The first written description of gout dates from 2,600 BC, when Egyptians noted gouty arthritis of the big toe. Around 400 BC, the Greek physician Hippocrates also commented on gout.[62] Writing ca. 30 AD, Aulus Cornelius Celsus appeared to recognize many of the features of gout, including its link with a urinary solute, late onset in women, linkage with alcohol, and perhaps even prevention by dairy products. [4] "Again thick urine, the sediment from which is white, indicates that pain and disease are to be apprehended in the region of joints or viscera." and "Joint troubles in the hands and feet are very frequent and persistent, such as occur in cases of podagra and cheiragra. These seldom attack eunuchs or boys before coition with a woman, or women except those in whom the menses have become suppressed. Upon the commencement of pain blood should be let; for when this is carried out at once in the first stages it ensures health, often for a year, sometimes for always. Some also, when they have washed themselves out by drinking asses' milk, evade this disease in perpetuity; some have obtained lifelong security by refraining from wine, mead and venery for a whole year; indeed this course should be adopted especially after the primary attack, even although it has subsided."
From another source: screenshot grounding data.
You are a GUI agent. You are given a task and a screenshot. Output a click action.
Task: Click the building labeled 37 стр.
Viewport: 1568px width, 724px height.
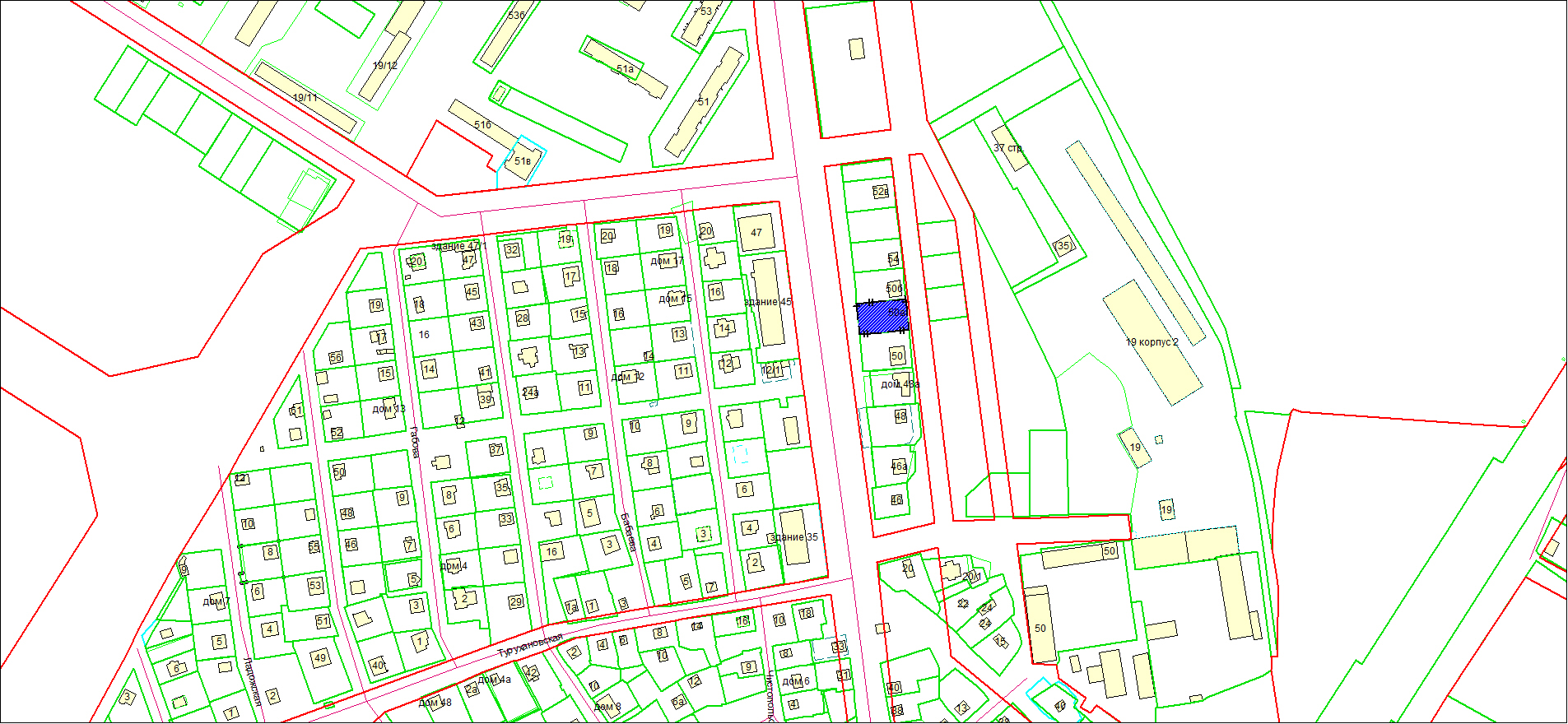pyautogui.click(x=1008, y=148)
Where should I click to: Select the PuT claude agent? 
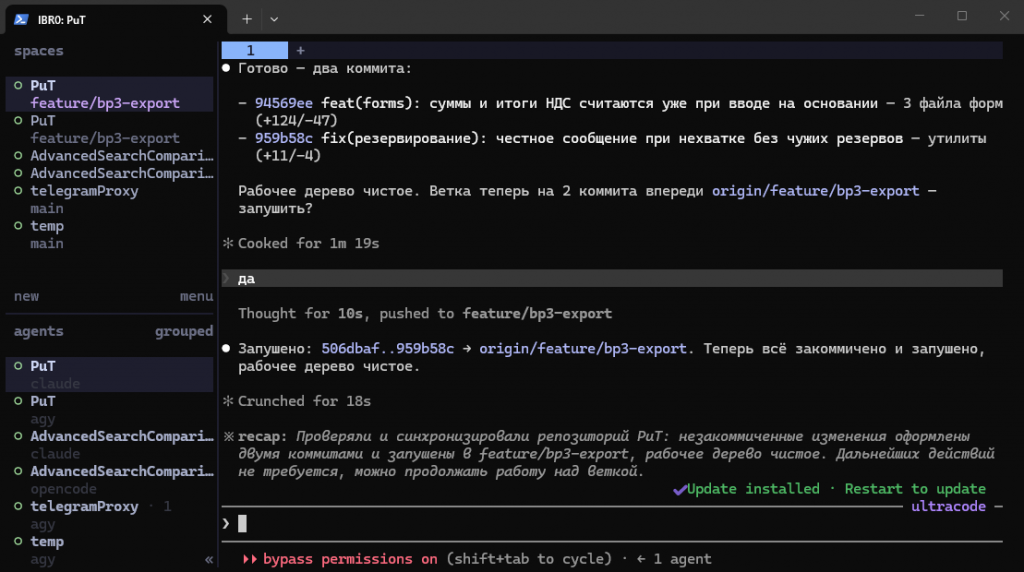click(x=110, y=375)
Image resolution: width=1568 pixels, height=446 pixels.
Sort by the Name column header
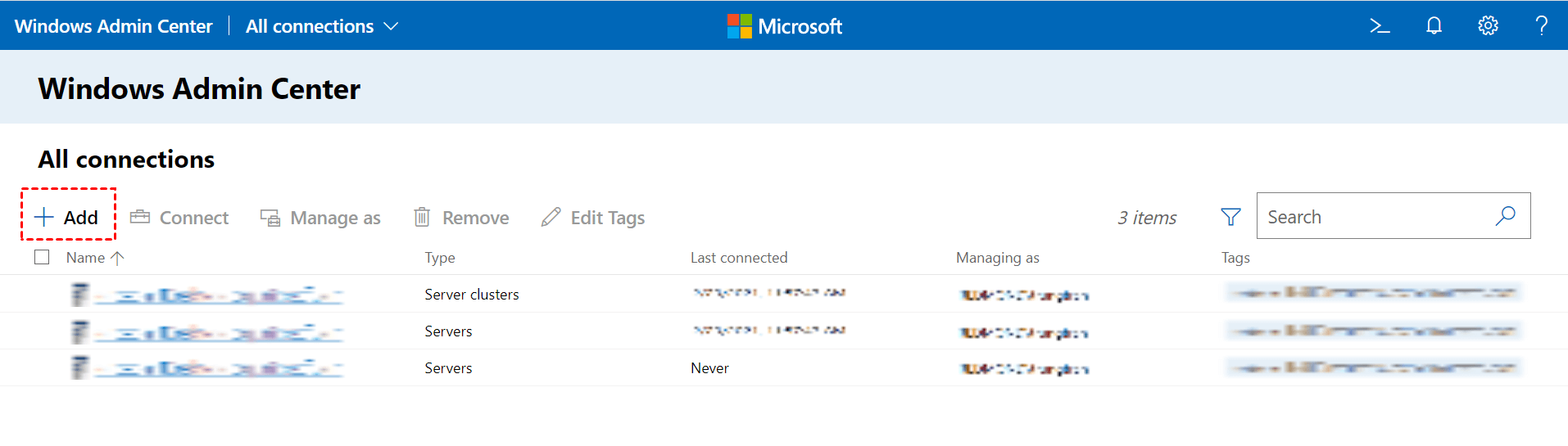click(86, 258)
Around 200 AD, the Roman gladiatorial surgeon Galen described gout as a discharge of the four humors of the body in unbalanced amounts into the joints. The word "gout" was initially used by Randolphus of Bocking, around 1,200 AD. It is derived from the Latin word "gutta", meaning "a drop" (of liquid).[62]

The Dutch scientist Antonie van Leeuwenhoek described the microscopic appearance of urate crystals in 1679.[62] In 1848 English physician Alfred Baring Garrod realised that excess uric acid in the blood was the cause of gout.[63]

Historical treatments for gout include gin.